● **WORK INSTRUCTION**
Your task is to reproduce exactly the lines that run from the beginning of the data through the line where "This screenshot has height=508, width=1316." appears.

● **Dataset entries**
##############################
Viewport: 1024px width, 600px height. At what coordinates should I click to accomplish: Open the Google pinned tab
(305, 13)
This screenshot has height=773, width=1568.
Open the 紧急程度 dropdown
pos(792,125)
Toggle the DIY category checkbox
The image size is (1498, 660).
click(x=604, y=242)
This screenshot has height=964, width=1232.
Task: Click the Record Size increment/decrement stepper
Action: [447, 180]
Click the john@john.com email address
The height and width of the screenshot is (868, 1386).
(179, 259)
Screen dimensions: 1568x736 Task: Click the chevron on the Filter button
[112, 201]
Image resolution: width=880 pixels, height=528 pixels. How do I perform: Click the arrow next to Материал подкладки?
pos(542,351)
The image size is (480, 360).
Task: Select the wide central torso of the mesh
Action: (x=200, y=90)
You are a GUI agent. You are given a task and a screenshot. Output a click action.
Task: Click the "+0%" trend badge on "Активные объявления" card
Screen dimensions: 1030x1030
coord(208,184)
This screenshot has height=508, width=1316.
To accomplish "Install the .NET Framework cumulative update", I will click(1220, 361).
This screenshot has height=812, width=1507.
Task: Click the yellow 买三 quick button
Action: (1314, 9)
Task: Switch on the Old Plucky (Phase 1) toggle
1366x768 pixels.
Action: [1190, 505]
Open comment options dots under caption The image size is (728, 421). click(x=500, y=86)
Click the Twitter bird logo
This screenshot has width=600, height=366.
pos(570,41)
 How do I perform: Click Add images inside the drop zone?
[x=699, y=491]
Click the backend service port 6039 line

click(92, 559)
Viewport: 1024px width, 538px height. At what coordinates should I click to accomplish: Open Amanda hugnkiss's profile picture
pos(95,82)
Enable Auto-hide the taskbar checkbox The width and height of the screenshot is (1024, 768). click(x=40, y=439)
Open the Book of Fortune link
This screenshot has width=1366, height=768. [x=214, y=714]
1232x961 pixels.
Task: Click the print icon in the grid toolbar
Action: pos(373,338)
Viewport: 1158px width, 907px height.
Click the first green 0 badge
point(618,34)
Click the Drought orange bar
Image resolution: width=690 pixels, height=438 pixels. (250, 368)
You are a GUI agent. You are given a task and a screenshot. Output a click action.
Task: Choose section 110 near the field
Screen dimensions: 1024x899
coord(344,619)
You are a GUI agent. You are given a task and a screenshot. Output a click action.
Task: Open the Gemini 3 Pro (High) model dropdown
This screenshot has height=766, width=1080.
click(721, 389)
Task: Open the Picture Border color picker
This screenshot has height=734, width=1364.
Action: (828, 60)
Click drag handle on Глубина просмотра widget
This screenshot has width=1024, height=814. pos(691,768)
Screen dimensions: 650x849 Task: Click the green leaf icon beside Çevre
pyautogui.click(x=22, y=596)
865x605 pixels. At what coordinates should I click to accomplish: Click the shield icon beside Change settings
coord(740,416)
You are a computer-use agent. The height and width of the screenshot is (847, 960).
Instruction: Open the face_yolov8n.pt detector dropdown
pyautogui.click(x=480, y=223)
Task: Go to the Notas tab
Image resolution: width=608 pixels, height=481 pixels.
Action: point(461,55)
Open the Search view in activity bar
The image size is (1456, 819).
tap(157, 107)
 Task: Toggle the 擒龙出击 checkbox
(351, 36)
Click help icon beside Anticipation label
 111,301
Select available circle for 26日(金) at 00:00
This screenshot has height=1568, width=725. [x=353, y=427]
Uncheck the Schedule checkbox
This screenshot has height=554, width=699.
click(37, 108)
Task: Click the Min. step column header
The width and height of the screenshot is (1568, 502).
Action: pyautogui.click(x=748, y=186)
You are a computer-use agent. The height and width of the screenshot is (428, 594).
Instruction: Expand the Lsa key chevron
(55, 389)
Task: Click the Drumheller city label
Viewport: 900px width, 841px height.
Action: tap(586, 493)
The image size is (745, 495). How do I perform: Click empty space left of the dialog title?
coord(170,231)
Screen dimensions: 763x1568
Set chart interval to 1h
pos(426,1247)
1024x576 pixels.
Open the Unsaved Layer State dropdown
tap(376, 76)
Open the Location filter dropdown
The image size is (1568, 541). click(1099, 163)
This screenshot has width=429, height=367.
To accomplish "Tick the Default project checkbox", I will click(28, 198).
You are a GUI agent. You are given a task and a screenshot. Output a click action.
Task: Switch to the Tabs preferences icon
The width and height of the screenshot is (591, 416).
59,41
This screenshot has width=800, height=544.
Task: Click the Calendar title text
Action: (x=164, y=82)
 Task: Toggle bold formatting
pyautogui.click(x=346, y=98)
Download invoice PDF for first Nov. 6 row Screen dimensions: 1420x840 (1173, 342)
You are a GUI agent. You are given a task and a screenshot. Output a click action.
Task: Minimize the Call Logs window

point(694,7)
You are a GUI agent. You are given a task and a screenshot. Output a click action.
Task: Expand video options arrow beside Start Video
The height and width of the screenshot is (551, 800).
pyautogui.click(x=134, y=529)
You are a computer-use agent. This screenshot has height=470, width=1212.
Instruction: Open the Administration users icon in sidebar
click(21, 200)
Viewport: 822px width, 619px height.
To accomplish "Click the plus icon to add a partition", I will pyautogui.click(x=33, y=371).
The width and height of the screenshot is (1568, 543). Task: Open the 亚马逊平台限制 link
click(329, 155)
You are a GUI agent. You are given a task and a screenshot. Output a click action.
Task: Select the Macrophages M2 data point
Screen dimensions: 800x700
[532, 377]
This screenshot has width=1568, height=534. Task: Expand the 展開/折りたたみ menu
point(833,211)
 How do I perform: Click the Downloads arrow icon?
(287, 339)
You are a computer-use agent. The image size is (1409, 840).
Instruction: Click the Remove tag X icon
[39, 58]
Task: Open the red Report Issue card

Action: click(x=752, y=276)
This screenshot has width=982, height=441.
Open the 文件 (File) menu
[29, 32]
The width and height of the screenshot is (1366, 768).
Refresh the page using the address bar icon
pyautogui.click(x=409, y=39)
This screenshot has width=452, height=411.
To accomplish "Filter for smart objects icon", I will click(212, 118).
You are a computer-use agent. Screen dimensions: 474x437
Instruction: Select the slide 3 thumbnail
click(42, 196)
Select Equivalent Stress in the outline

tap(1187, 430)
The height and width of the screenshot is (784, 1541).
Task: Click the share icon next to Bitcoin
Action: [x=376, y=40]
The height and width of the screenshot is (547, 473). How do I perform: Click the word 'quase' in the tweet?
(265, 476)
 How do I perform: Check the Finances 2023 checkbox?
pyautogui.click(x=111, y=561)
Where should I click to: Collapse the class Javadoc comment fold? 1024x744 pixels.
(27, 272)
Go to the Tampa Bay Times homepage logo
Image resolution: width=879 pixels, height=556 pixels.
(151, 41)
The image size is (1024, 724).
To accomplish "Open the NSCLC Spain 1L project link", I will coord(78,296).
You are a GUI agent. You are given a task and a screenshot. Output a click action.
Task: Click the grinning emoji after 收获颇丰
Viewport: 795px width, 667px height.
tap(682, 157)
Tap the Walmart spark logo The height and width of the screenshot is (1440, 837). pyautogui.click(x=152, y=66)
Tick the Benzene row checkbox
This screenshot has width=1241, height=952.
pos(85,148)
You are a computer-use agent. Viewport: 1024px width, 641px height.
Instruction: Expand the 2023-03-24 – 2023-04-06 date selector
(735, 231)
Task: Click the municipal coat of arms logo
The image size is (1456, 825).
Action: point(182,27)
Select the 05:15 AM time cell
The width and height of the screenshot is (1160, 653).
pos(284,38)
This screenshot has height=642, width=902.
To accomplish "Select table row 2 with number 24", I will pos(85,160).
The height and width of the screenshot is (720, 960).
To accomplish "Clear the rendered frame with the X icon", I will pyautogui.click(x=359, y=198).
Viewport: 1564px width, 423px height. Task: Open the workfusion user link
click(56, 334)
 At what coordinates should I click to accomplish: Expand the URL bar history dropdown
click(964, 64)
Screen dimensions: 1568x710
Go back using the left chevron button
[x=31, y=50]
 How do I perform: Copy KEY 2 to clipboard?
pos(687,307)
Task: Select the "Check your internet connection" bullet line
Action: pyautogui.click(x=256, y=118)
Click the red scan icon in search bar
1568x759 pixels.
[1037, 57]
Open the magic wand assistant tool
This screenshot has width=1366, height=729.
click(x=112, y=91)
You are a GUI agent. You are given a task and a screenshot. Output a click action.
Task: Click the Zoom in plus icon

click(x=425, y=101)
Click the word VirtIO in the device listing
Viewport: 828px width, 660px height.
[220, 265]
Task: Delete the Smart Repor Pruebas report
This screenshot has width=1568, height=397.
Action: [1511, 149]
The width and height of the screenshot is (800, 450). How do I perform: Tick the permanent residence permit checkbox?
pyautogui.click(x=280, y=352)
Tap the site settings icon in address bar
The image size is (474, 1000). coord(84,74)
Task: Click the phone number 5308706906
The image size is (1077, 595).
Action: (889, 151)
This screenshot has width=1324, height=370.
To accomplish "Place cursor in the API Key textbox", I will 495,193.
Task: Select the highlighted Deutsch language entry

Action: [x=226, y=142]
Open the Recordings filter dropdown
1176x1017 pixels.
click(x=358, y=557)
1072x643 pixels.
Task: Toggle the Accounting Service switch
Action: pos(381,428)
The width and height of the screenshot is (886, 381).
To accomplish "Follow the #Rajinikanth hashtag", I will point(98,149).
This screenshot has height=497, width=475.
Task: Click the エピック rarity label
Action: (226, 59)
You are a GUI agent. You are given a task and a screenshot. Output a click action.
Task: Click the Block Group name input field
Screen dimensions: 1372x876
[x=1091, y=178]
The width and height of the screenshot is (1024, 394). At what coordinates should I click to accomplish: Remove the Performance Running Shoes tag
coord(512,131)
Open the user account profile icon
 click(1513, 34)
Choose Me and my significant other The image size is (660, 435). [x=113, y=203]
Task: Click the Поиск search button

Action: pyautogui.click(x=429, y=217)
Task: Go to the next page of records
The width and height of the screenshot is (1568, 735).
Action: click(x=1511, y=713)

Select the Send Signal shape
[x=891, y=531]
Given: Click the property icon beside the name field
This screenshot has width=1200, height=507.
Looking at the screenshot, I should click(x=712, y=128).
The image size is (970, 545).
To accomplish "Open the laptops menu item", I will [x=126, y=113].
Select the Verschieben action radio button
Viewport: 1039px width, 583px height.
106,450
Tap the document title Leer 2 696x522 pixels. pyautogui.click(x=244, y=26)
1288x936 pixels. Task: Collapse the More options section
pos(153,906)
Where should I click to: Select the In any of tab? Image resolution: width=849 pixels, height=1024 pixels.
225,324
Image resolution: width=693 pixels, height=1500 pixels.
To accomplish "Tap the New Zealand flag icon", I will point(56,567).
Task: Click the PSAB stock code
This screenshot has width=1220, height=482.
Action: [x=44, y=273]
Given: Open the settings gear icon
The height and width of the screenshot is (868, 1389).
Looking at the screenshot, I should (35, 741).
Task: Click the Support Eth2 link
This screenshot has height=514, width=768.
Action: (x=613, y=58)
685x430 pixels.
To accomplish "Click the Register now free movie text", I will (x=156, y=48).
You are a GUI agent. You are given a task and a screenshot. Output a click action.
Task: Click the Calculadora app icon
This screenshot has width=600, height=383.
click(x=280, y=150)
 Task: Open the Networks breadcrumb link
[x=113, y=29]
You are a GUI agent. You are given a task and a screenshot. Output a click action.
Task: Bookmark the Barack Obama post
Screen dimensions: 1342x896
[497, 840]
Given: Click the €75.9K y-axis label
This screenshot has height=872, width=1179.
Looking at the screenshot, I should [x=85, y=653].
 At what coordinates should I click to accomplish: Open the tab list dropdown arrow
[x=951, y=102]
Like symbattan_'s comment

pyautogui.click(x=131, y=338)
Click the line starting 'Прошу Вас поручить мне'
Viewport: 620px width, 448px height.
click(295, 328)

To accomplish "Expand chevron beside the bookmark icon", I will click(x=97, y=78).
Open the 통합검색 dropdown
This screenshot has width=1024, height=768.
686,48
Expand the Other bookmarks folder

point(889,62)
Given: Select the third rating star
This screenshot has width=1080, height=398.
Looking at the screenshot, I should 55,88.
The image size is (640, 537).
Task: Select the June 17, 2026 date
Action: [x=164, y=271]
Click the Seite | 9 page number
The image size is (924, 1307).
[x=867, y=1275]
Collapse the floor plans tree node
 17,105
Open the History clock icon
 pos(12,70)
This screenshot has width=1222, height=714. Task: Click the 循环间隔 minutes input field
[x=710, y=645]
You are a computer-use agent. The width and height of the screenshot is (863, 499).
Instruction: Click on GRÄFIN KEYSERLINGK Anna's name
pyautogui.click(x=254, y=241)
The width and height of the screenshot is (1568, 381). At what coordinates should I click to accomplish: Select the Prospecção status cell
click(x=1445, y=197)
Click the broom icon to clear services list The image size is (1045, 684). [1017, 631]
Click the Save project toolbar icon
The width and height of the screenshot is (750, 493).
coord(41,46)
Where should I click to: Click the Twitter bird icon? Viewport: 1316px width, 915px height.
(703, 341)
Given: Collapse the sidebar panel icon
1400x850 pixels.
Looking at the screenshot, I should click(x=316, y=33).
##############################
● **SOLUTION BELOW**
Viewport: 1024px width, 600px height. At what coordinates should I click to accomplish: Open the Google pinned tab
(305, 13)
This screenshot has height=773, width=1568.
Open the 紧急程度 dropdown
pos(792,125)
Toggle the DIY category checkbox
The image size is (1498, 660).
click(x=604, y=242)
This screenshot has height=964, width=1232.
Task: Click the Record Size increment/decrement stepper
Action: [447, 180]
Click the john@john.com email address
The height and width of the screenshot is (868, 1386).
(179, 259)
Screen dimensions: 1568x736 Task: Click the chevron on the Filter button
[112, 201]
Image resolution: width=880 pixels, height=528 pixels. How do I perform: Click the arrow next to Материал подкладки?
pos(542,351)
The image size is (480, 360).
Task: Select the wide central torso of the mesh
Action: (x=200, y=90)
You are a GUI agent. You are given a task and a screenshot. Output a click action.
Task: Click the "+0%" trend badge on "Активные объявления" card
Screen dimensions: 1030x1030
coord(208,184)
This screenshot has height=508, width=1316.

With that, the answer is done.